An unintended consequence of the IRA legislation could occur due to the implementation of Medicare price negotiations for select high-volume reference brands. In the event the “special rule” is not implemented for any reason, significant decreases in reference brand prices could occur in the latter stages of the brand lifecycle for certain brands – just at the time when biosimilar manufacturers may be considering whether they should move forward with development of a biosimilar version of the reference brand. A decrease in reference brand market revenue could create a disincentive for manufacturers to invest in biosimilar development. Consequently, IRA legislation may create a perverse incentive which results in a lower number of biosimilar entrants to compete with high-spend reference brand biologics.
Qualia Bio’s take is that US biosimilar markets are functioning effectively to decrease biologic drug spend. The market is responding to price signals which may take the form of low net price reference brands or the introduction of biosimilars which provide additional low-price options. The result is that both reference brands which have taken net price reductions and biosimilars have contributed in part to what MedPac estimates as a 15% reduction in Medicare Part B spend between 2019 and 2020 for those categories of biologics which have biosimilar availability.

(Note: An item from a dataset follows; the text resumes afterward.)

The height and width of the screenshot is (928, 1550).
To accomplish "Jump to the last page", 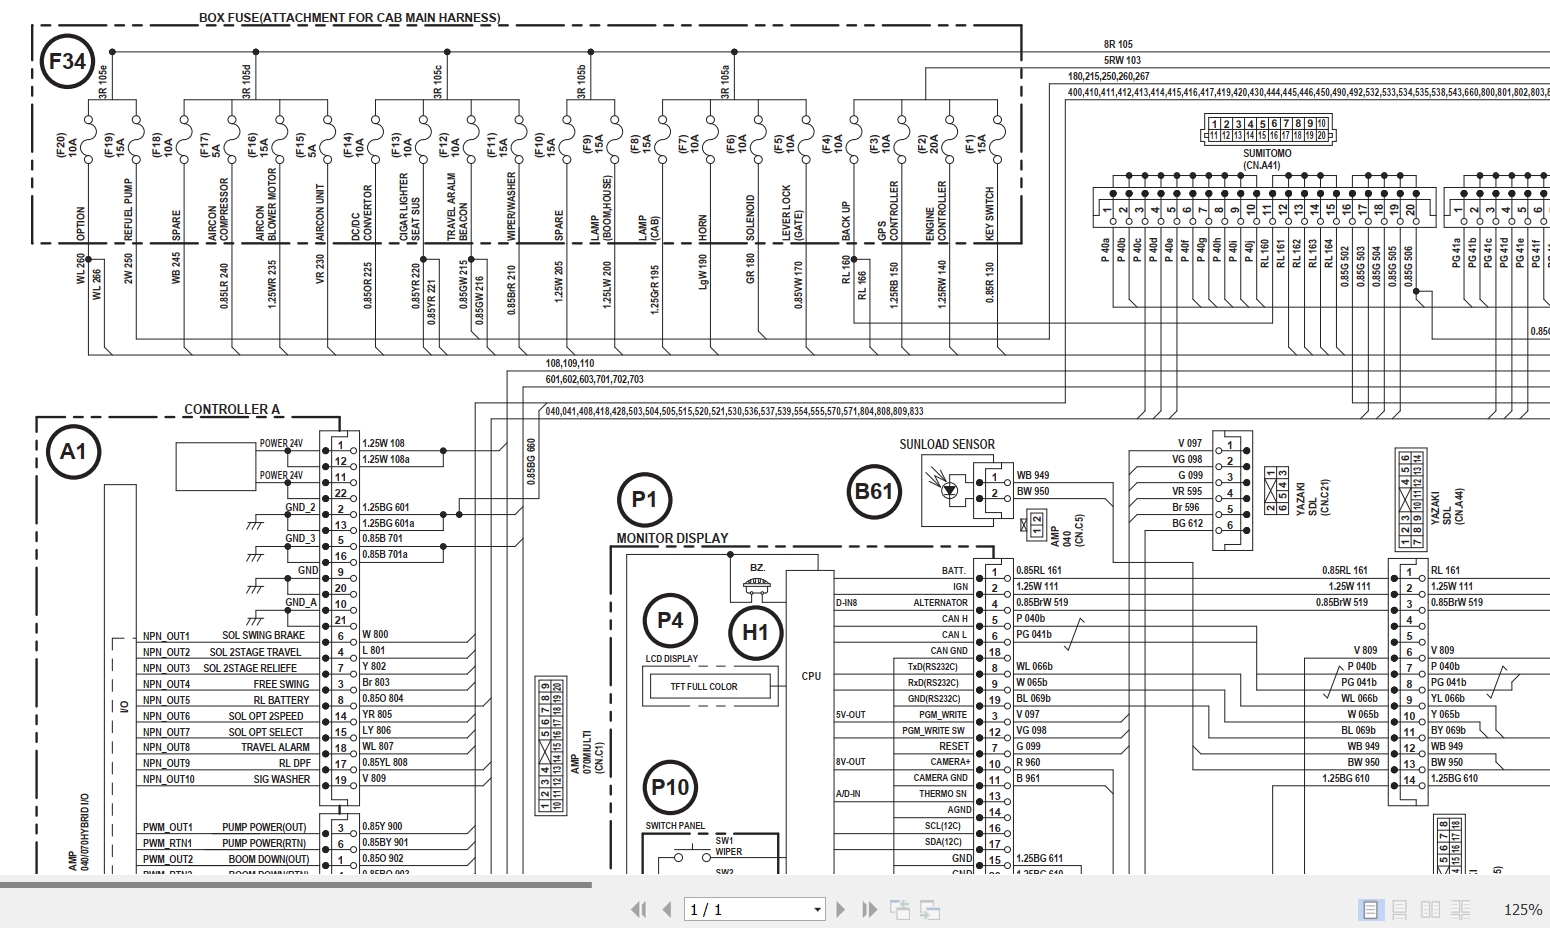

Questions remain on how the low net price payers receive from some reference brand biologics might be passed on to patients at the point of sale. An additional dynamic to monitor will be the potential muting effect of IRA Medicare price negotiation on biosimilar expansion in the event the “special rule” does not provide biosimilar developers with the confidence they need to invest in future market opportunities.